START EXCERPT
You’re no longer going to be permitted sleep on the sidewalks before 10 p.m.,” he told them, “and you can’t block or sit on the sidewalks during the day. If you do, you’ll be ticketed.” The same, he added, would apply to such actions as drinking in public, jaywalking, and littering—“broken windows” policing straight out of Bill Bratton’s playbook.

The missions had rules too: no drinking, getting high, bullying, or fighting; and mandatory lining up for meals and attendance at daily sermons. Beck’s cop-eyed assessment of the situation was this: “
Folks that were lawless liked [L.A.’s] Skid Row because there were no laws. So they wouldn’t abide by the missions’ rules either.” His solution: get them into the missions or to leave the area. And many did leave, thus reducing the Skid Row population to a more manageable number of those needing and wanting services and temporary mission housing.

“People always ask,” said Beck later, “ ‘
Where’d the homeless all go?’ That question assumes that the situation was insolvable, immutable. But it wasn’t. Some went into treatment; some went back to wherever their family roots were and became a problem there. But they stopped congregating in huge numbers on Skid Row, reinforcing each other’s destructive behavior in the only area of Los Angeles that allowed it. Just having a routine downtown—roll up your beds at six in the morning and you can’t put them up until ten at night—had a tremendous effect [in reducing the number of homeless living on Skid Row’s streets] because it’s a pain in the ass for them to have to do it. For most of the people that don’t want any rules,
that was way too many rules. So many just left.”

Bill Bratton labeled Beck’s concentrated effort one of his “Safer Cities Initiatives”
END EXCERPT
HOW TO COMPLETE THIS TASK ->
Continue the account of Skid Row policing above from the point where it stops.
START EXTRACTED INFORMATION
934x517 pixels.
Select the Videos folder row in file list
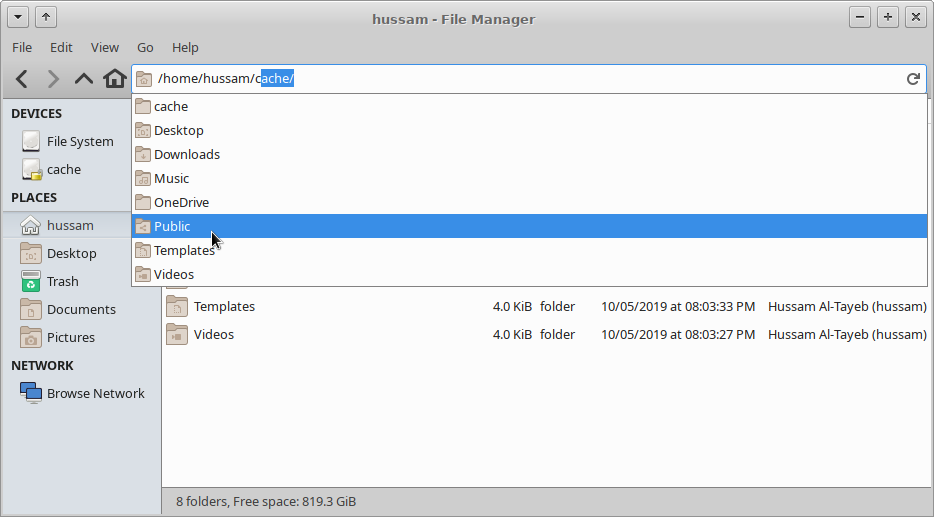click(214, 335)
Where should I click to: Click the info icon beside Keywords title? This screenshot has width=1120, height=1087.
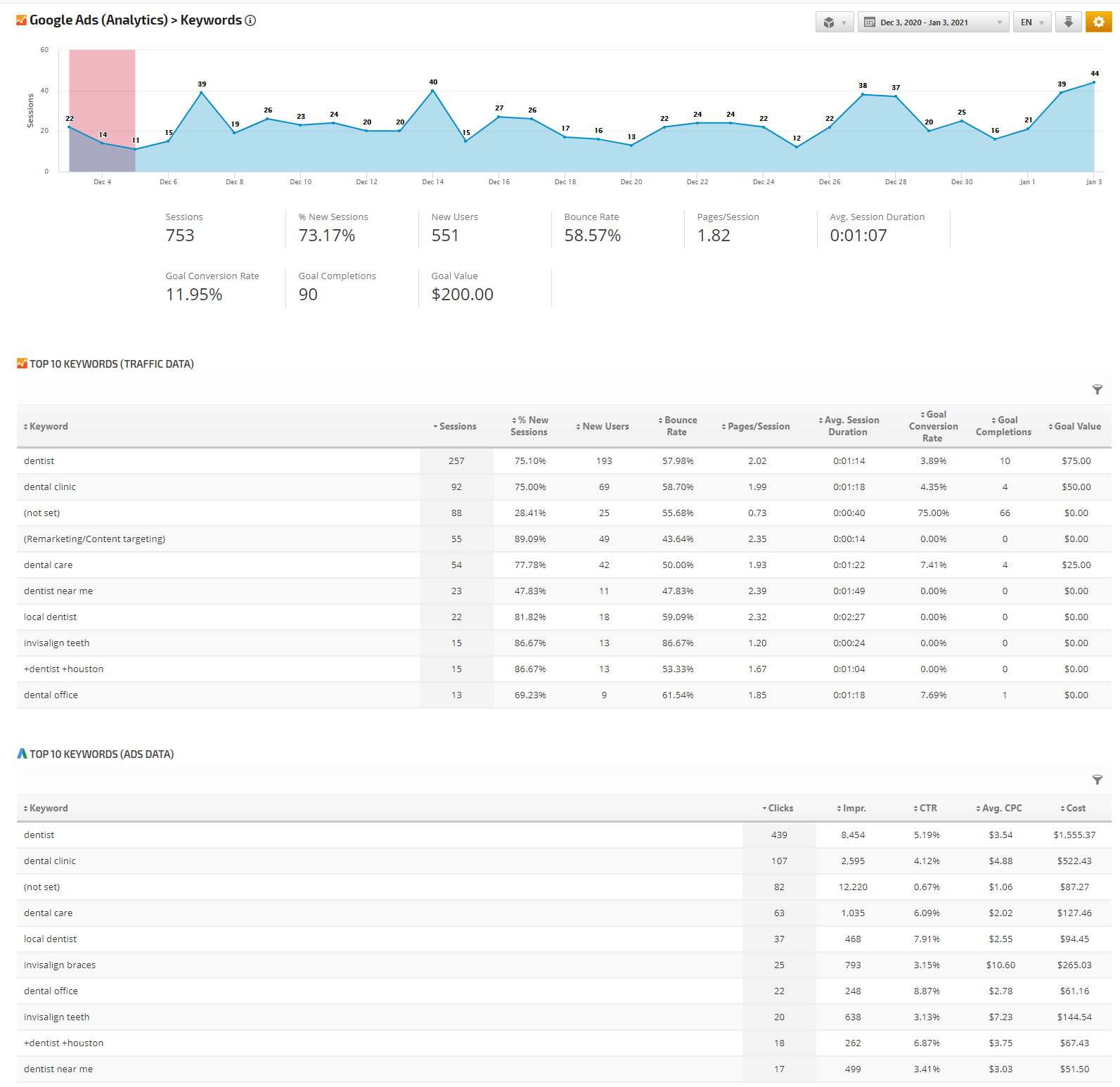click(250, 20)
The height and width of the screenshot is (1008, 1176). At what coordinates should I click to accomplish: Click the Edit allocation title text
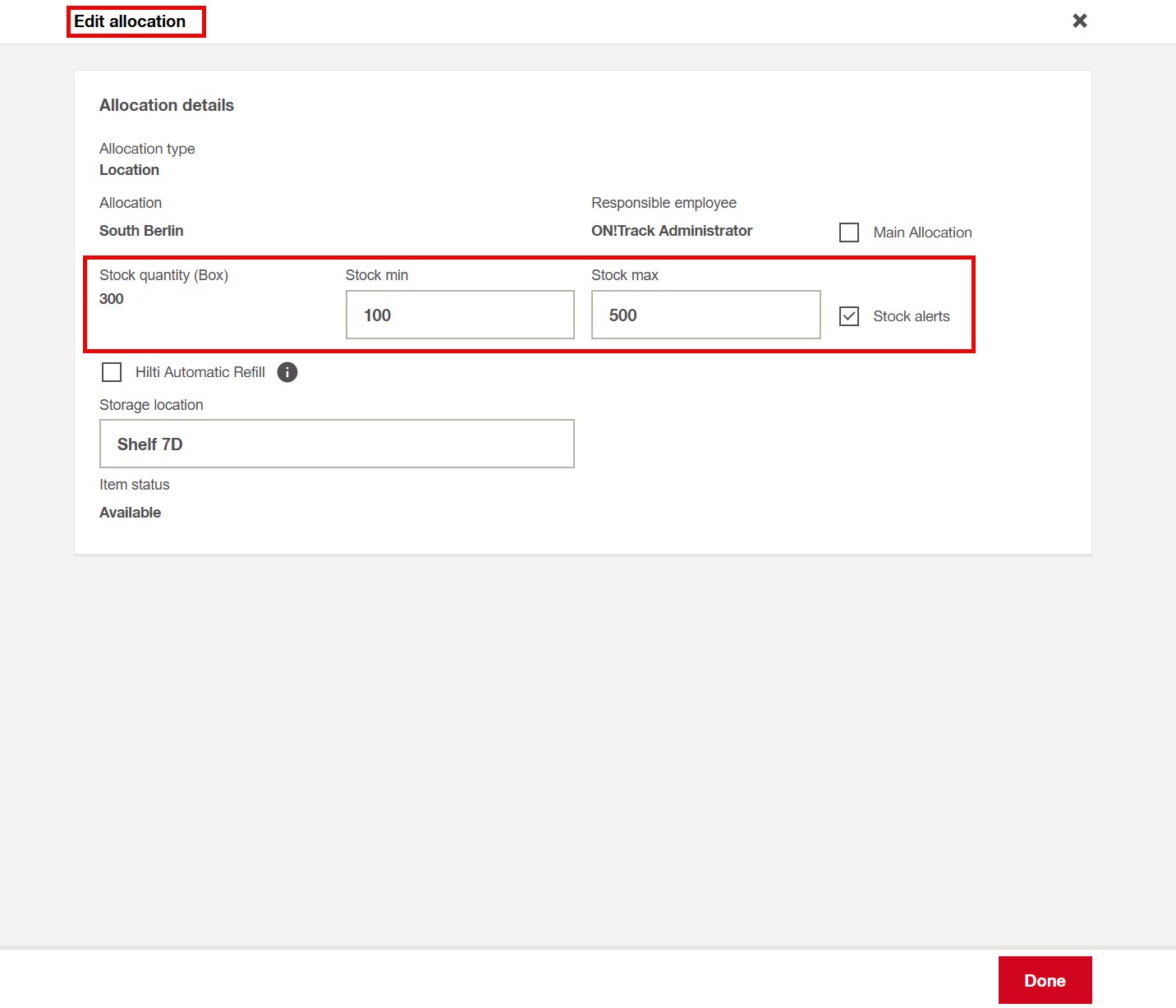point(130,21)
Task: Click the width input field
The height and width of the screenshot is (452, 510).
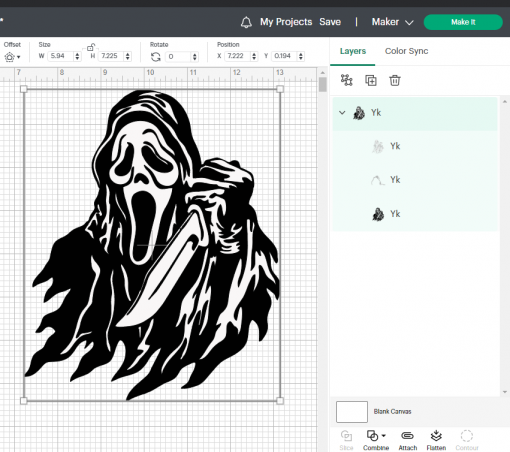Action: (x=60, y=56)
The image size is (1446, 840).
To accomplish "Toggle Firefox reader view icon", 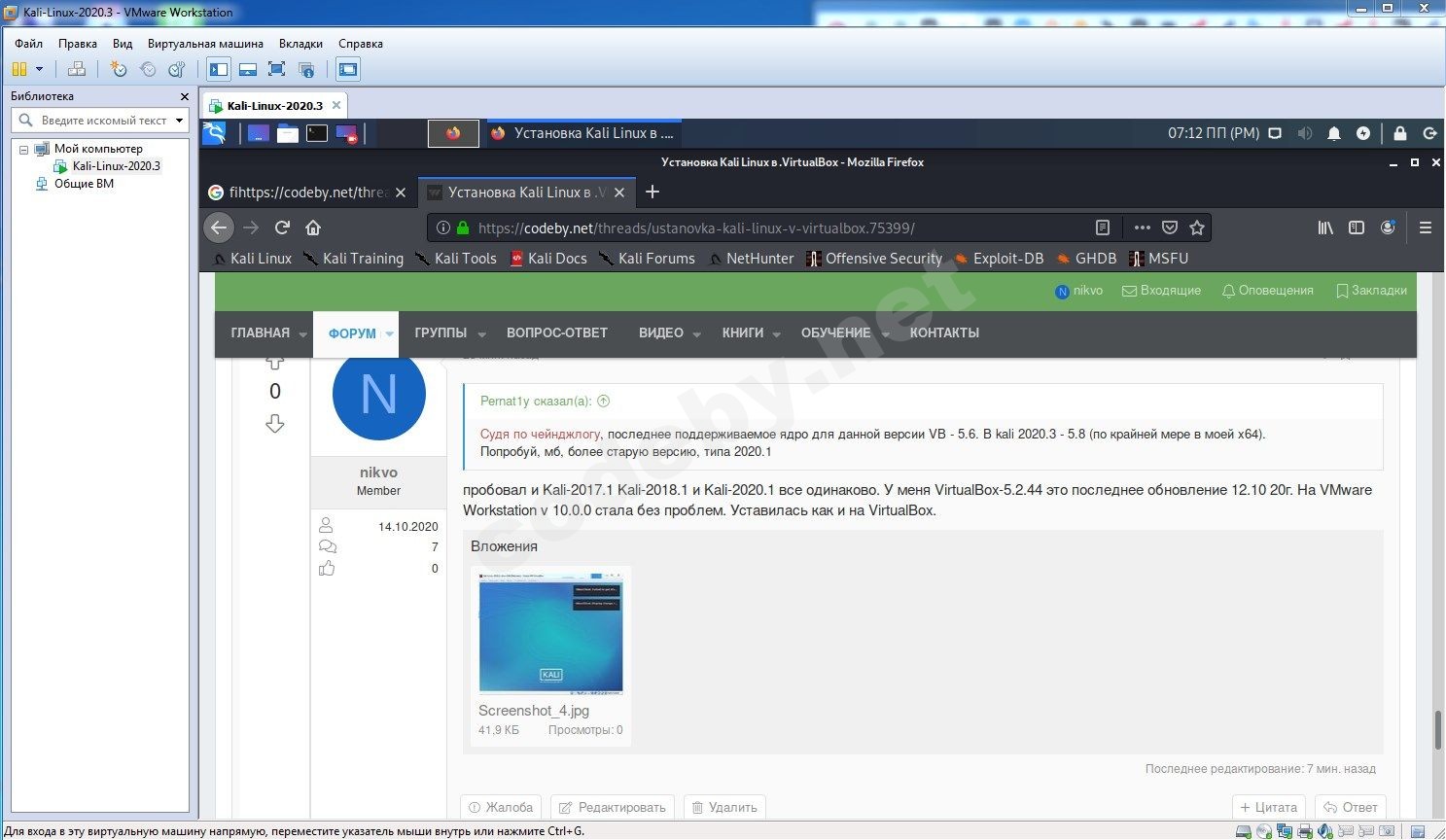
END EXTRACTED INFORMATION
RESULT ->
and gave him fifty additional officers to patrol Skid Row. They proceeded to enforce Charlie Beck’s rules while writing tens of thousands of tickets for petty crimes and infractions like jaywalking and loitering, or anything that would drive the hapless homeless off the streets and out of the area. Those actions had an immediate effect, despite the fact that federal courts afterward would at least twice brand key aspects of the department’s enforcement policies unconstitutional and order them halted.

Crime fell, for example, and blatant street-corner drug dealing and prostitution were sharply curtailed as was regional hospitals’ wickedly venal practice of dumping their just-released homeless and often mentally ill patients onto the streets of Skid Row overnight and clandestinely, leaving them alone and often clueless in their hospital garb.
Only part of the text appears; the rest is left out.